Pixel coordinate grounding data
__________________________________________________

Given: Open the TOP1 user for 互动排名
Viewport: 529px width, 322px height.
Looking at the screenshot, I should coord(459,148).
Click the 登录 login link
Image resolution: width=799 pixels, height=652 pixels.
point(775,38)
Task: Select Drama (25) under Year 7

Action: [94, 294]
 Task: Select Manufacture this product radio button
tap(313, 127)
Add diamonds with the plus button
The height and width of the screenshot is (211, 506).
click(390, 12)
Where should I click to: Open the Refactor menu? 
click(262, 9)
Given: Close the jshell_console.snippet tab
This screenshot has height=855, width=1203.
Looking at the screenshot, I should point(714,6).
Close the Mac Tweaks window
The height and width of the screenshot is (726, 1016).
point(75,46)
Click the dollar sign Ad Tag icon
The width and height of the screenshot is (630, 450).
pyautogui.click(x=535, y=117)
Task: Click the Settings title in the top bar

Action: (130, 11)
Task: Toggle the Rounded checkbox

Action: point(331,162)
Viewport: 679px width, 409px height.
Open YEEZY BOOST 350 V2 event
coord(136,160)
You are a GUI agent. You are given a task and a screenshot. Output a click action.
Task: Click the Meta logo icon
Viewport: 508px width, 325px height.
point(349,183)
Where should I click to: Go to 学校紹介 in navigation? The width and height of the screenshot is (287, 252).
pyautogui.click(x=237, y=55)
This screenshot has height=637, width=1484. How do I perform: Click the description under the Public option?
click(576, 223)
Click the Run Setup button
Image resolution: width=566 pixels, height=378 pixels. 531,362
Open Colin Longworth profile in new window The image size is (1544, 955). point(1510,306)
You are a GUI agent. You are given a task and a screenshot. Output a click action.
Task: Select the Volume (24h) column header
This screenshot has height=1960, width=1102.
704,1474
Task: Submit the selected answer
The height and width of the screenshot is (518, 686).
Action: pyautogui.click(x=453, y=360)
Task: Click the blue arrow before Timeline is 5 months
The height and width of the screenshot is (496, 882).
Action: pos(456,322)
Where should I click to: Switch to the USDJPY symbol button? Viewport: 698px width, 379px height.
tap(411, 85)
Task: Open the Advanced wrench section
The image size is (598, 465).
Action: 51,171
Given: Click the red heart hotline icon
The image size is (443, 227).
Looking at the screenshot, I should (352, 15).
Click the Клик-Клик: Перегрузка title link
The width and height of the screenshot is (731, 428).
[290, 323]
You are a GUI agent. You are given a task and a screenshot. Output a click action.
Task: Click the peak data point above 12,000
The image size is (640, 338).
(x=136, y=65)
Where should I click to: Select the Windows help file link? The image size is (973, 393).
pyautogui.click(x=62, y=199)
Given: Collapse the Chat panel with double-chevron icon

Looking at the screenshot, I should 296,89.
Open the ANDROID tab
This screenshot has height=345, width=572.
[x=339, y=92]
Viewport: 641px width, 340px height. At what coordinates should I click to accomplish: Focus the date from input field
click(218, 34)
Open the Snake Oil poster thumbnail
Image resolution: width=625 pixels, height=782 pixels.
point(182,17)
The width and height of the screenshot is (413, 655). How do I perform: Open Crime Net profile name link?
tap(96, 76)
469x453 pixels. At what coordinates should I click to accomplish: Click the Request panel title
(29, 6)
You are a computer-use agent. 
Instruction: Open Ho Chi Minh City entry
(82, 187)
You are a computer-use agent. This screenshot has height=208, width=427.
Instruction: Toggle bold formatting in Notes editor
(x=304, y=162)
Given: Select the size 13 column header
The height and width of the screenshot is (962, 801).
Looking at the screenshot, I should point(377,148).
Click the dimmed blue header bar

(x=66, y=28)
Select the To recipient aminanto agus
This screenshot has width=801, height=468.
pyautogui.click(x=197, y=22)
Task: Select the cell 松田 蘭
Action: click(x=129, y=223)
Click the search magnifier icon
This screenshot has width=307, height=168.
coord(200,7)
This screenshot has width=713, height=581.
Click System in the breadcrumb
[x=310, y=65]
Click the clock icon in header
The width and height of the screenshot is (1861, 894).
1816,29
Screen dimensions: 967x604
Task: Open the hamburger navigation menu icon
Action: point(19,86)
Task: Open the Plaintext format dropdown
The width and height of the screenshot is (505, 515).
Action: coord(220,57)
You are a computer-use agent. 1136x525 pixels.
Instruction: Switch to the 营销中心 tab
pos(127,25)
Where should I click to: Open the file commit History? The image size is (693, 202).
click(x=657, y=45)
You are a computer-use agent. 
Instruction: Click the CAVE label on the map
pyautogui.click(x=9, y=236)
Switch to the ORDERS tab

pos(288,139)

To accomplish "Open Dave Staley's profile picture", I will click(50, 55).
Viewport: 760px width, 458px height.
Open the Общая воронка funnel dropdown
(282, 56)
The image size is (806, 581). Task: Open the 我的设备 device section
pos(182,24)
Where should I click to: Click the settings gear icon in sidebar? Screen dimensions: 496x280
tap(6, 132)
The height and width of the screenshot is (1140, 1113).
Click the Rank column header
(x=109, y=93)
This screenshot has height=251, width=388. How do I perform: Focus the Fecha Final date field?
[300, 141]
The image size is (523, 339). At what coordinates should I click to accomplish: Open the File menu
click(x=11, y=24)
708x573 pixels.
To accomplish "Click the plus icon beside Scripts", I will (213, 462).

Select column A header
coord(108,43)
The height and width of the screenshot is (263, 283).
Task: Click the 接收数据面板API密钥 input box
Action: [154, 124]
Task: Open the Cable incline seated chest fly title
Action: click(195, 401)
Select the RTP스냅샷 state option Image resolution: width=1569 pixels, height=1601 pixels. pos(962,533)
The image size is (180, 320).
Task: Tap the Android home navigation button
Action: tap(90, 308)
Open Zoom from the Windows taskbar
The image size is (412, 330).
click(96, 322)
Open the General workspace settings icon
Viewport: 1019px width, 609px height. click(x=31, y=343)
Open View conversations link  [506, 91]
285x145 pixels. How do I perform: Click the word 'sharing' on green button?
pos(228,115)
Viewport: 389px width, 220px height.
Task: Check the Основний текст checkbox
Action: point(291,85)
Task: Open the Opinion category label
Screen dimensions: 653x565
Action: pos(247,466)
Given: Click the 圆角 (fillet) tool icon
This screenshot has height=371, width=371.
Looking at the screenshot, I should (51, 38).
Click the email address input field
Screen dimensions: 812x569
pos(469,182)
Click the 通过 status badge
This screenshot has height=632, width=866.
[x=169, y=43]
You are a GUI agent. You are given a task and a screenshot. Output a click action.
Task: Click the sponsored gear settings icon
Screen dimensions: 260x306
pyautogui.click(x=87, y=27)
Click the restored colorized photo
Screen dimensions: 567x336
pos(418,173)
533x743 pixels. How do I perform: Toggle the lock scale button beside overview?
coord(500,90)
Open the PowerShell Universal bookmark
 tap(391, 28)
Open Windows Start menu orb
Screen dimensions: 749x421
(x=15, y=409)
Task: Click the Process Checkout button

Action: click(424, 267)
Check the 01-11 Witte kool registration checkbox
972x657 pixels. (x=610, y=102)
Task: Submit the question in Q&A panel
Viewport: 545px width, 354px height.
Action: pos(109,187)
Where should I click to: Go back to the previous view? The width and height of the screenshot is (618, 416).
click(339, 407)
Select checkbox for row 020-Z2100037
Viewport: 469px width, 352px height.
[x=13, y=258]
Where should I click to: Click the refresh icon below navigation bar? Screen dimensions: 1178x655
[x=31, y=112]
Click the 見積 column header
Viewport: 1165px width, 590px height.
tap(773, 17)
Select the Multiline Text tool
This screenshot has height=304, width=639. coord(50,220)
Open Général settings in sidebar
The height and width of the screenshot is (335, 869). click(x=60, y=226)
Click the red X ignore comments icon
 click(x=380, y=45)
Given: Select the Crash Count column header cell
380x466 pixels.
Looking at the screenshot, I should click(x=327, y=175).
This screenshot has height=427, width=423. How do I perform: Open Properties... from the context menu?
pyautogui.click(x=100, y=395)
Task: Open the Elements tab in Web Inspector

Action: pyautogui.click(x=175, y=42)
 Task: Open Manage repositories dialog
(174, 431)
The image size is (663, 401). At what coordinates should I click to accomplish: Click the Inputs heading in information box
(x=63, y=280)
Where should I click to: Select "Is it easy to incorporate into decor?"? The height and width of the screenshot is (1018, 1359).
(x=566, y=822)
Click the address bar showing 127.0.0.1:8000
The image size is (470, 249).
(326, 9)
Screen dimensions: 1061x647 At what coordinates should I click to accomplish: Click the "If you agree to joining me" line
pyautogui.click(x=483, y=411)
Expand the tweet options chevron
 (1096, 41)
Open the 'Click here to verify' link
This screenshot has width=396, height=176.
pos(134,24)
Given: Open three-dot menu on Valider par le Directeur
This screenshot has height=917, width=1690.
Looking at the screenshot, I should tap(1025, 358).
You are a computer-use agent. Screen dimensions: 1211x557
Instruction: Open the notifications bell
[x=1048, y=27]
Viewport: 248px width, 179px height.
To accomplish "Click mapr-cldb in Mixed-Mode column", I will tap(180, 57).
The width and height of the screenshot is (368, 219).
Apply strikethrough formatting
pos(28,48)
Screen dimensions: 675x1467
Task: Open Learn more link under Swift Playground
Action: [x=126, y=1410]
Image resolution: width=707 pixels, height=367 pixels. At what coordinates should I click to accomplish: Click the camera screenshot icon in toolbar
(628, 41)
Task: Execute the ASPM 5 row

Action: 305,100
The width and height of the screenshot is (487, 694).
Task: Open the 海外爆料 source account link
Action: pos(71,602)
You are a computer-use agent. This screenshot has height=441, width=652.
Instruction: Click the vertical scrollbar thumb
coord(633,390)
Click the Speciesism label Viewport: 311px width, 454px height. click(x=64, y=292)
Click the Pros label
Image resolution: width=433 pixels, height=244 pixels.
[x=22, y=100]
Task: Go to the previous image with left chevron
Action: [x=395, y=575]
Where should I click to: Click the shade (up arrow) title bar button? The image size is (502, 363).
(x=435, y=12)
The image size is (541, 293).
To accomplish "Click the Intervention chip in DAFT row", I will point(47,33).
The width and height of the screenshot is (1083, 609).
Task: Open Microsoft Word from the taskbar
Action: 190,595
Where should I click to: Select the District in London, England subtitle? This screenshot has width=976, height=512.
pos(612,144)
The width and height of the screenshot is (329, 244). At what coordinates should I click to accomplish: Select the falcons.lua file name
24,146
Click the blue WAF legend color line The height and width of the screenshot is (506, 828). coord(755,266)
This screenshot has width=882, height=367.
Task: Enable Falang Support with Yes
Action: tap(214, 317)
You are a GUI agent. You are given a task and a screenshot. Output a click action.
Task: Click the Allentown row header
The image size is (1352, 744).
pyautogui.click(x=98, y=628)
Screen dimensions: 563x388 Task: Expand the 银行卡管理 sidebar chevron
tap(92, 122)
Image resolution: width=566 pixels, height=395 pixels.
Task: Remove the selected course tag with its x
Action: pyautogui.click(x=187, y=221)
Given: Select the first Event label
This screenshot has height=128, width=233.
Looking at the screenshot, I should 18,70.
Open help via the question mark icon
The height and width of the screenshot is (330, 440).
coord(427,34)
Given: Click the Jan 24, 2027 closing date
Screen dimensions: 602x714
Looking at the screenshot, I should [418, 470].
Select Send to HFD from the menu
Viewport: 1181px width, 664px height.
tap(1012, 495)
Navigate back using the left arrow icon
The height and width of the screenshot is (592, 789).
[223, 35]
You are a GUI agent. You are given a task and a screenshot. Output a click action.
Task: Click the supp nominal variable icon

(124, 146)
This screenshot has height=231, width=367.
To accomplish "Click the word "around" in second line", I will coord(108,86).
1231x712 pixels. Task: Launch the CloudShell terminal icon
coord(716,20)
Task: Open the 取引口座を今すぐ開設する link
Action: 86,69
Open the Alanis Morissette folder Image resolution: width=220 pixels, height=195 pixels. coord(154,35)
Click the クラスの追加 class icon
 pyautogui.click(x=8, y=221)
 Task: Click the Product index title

__________________________________________________

• _WORK INSTRUCTIONS_
Scan the records for the string "Close" and show every line that contains it.

• _ANSWER SECTION_
Given: Close the jshell_console.snippet tab
Close the Mac Tweaks window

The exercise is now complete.